Appendix IV. On the supposed transmission of acquired characters[^[217]].

When I previously maintained that the proofs of the transmission of artificially produced diseases are inconclusive, I had in mind the only experiments which, as far as I am aware, can be adduced in favour of the transmission of acquired characters; viz. the experiments of Brown-Séquard[^[218]] on guinea-pigs.
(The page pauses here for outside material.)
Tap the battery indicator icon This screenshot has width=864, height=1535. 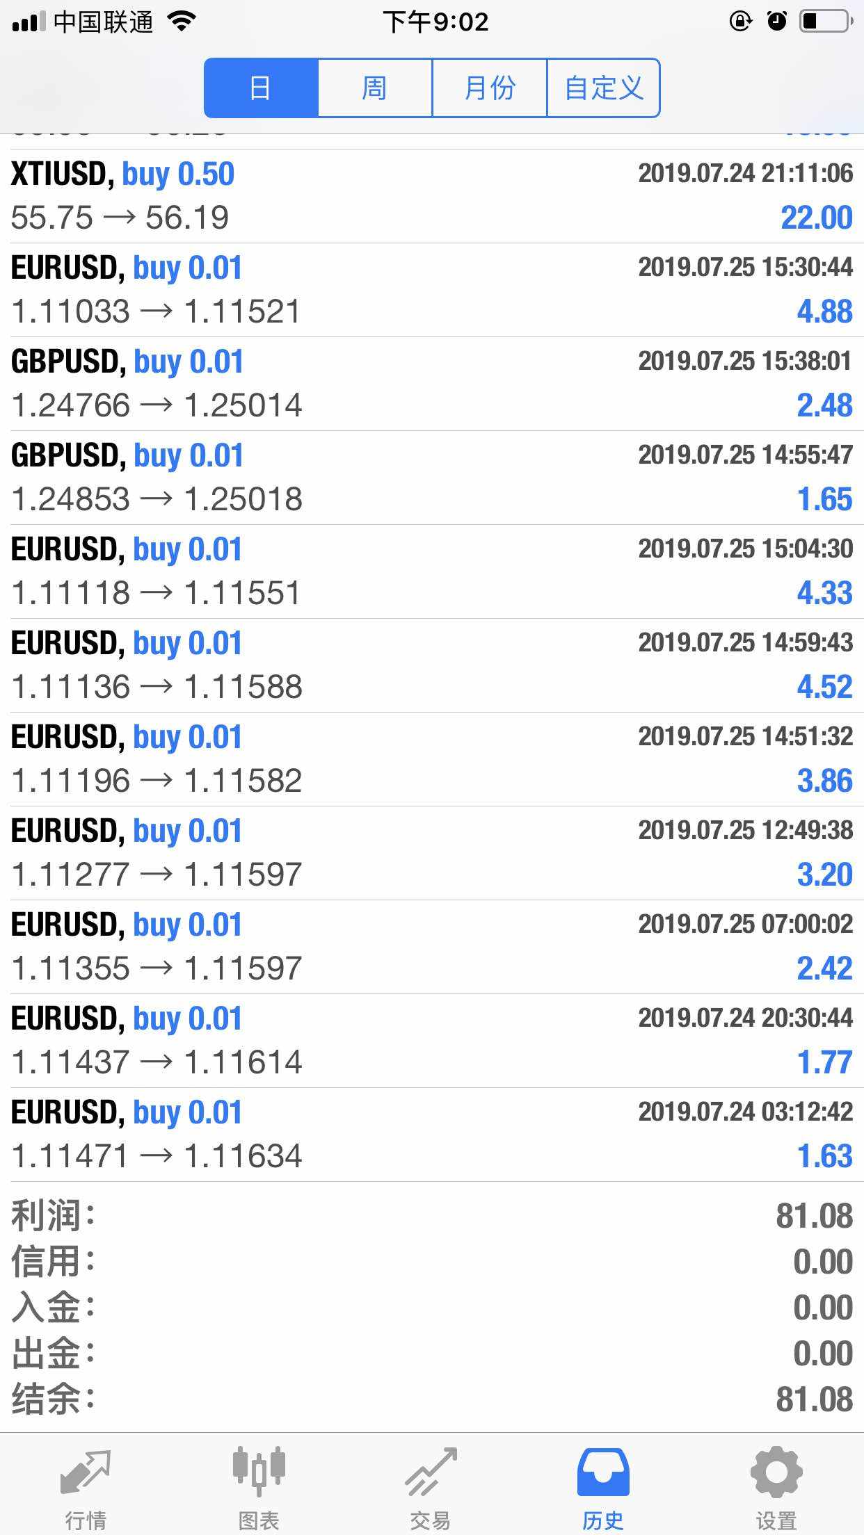[826, 22]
It is well known that he produced artificial epilepsy in these animals by dividing certain parts of the central and also the peripheral nervous system. The descendants of the animals which acquired epilepsy sometimes inherited the disease of their parents.
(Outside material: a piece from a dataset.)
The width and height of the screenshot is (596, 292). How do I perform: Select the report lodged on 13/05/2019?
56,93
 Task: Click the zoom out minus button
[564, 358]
These experiments have been since repeated by Obersteiner[^[219]], who has described them in a very exact and entirely unprejudiced manner. The fact itself cannot be doubted: it is certain that some of the descendants of animals in which epilepsy has been artificially produced, have also themselves suffered from epilepsy in consequence of the disease of their parents. This fact may be accepted as proved, but in my opinion we have no right to conclude from it that acquired characters can be transmitted. Epilepsy is not a morphological character; it is a disease. We could only speak of the transmission of a morphological character, if a certain morphological change which was the cause of epilepsy had been produced by the nervous lesion, and if a similar change had re-appeared in the offspring, and had produced in them also the symptoms of epilepsy. But that this really occurs is utterly unproved; and is even highly improbable. It has only been proved that many descendants of artificially epileptic parents are small, weakly, and very soon die; and that others are paralysed in various parts of the body, i. e. in one or both of the posterior or anterior extremities; while others again exhibit trophic paralysis of the cornea leading to inflammation and the formation of pus. In addition to these symptoms, the descendants in very rare cases exhibit upon the application of certain stimuli to the skin, a tendency towards those tonic and clonic convulsions together with loss of consciousness which constitute the features of an epileptic attack. Out of thirty-two descendants of epileptic parents only two exhibited such symptoms, both of them being very weakly, and dying at an early age.

These experiments, although very interesting, do not enable us to assert that a distinct morphological change is transmitted to the offspring after having been artificially induced in the parents. The injury caused by the division of a nerve is not transmitted, and the part of the brain corresponding to that which was removed from the parent is not absent from the offspring. The symptoms of a disease are undoubtedly transmitted, but the cause of the disease in the offspring is the real question which requires solution. The symptoms of epilepsy are by no means invariably transmitted; they are in fact absent from the great majority of cases, and the very small proportion in which they do occur, exhibit the symptoms of other diseases in addition to those of epilepsy. The offspring are either quite healthy (thirteen out of thirty cases) or they suffer from disturbances of the nervous system, such as the above-mentioned motor and trophic paralysis,—symptoms which are not characteristic of epilepsy: however in some of the latter epilepsy is also present.

If therefore we wish to express the matter correctly we must not state that epilepsy is transmitted to the offspring, but we must express the facts in the following manner:—animals which have been rendered epileptic by artificial means, transmit to some of their offspring a tendency to suffer from various nervous diseases, viz. from motor paralysis, to a less degree from sensory, and to a high degree from trophic paralysis; in rare cases, when the symptoms of paralysis are very marked, epilepsy is also transmitted.